The U.S. Supreme Court announced Monday morning that it would not take on the case involving the Easton Area School District's desired ban on the "I (heart) boobies!" cancer awareness bracelets.
The justices on Monday left in place a federal appeals court ruling striking down a ban on the bracelets. The ban was put in place by the Easton Area School District, which says the breast-cancer awareness bracelets are lewd in their use of sexual innuendo.
In August, the 3rd U.S. Circuit Court of Appeals ruled that the "I (heart) boobies!" slogan is protected by the First Amendment. But the school district appealed to the Supreme Court arguing the federal appeals court misapplied previous cases when it made its decision.
In its filing, district solicitor John Freund says school administrators should be able to "prohibit students from using lewd language to convey political or social messages, particularly where the ban does not have the effect of completely precluding the issue from the school forum and the same message can be conveyed in a more decorous manner."
The litigation began when two students, Brianna Hawk and Kayla Martinez, wore the bracelets at their middle school in 2010.
At the time, the pair said they hoped to promote awareness of the disease during the school's Breast Cancer Awareness Day. But school officials suspended them for defying the bracelet ban, which they argued was necessary because the bracelets distracted students and could lead to sexual harassment.
"I felt like they didn't understand what the bracelets were for," Hawk said. "They didn't really care enough to even find out or look into it. They just wanted to be right."
In a statement released by the Pennsylvania chapter of the American Civil Liberties Union, Hawk said she was "happy" to have won the case.
"...It’s important that students have the right to stand up for a cause and try to make a difference," said Hawk. "We just wanted to raise awareness about breast cancer."
Martinez said she is glad that her age didn't deter her from being heard.
"This whole experience has taught me that speaking up about issues that really matter to young people really makes a difference, even if you're only in seventh grade."
The school district said it was "disappointed" in a statement released Monday.

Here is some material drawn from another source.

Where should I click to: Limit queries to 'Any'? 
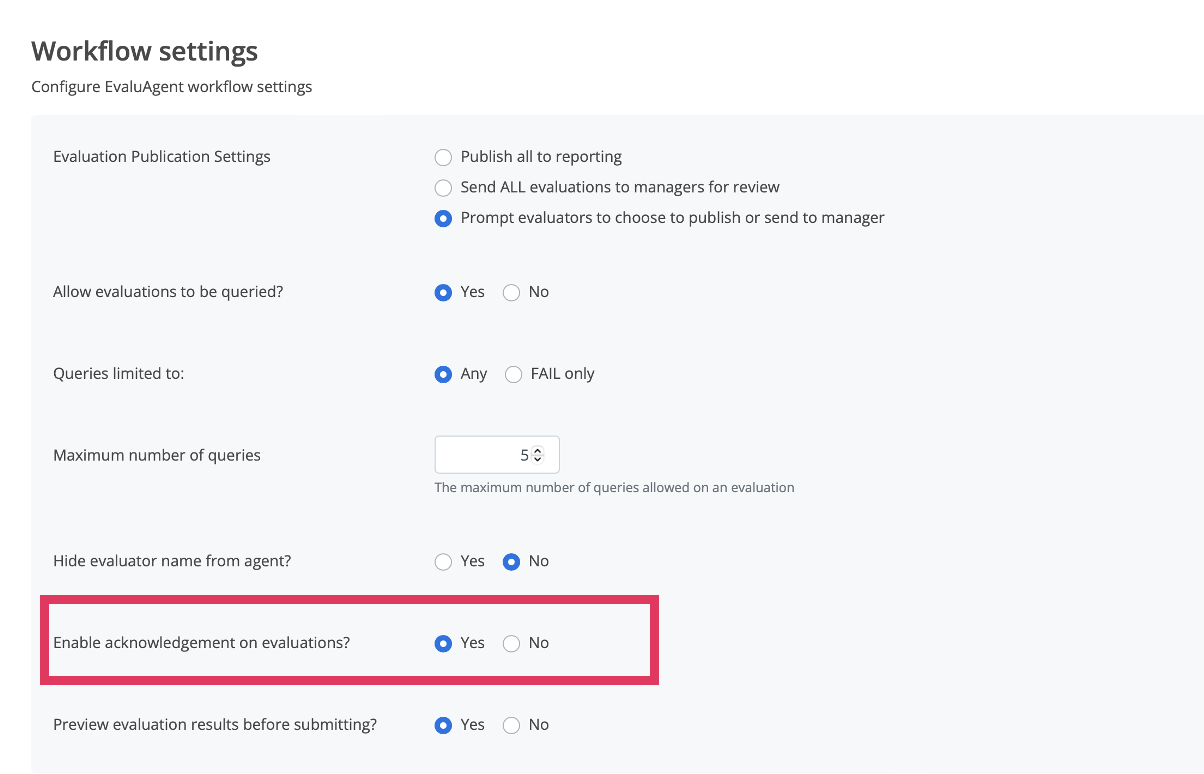[443, 375]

"Local school authorities need the ability to enforce dress codes and maintain reasonable decorum of the manner of expression in an educational environment, while respecting the legitimate rights of students to express themselves," the statement read. "The Third Circuit’s decision in departing from Supreme Court precedent robs educators and school boards of the ability to strike a reasonable balance between a student’s right to creative expression and school’s obligation to maintain an environment focused on education and free from sexual entendre and vulgarity."
Hawk disagrees with the district's belief that the decision will lead to more chaos in the classroom.
"Of course there are always immature boys," Hawk said. "But I don't think it's that disruptive."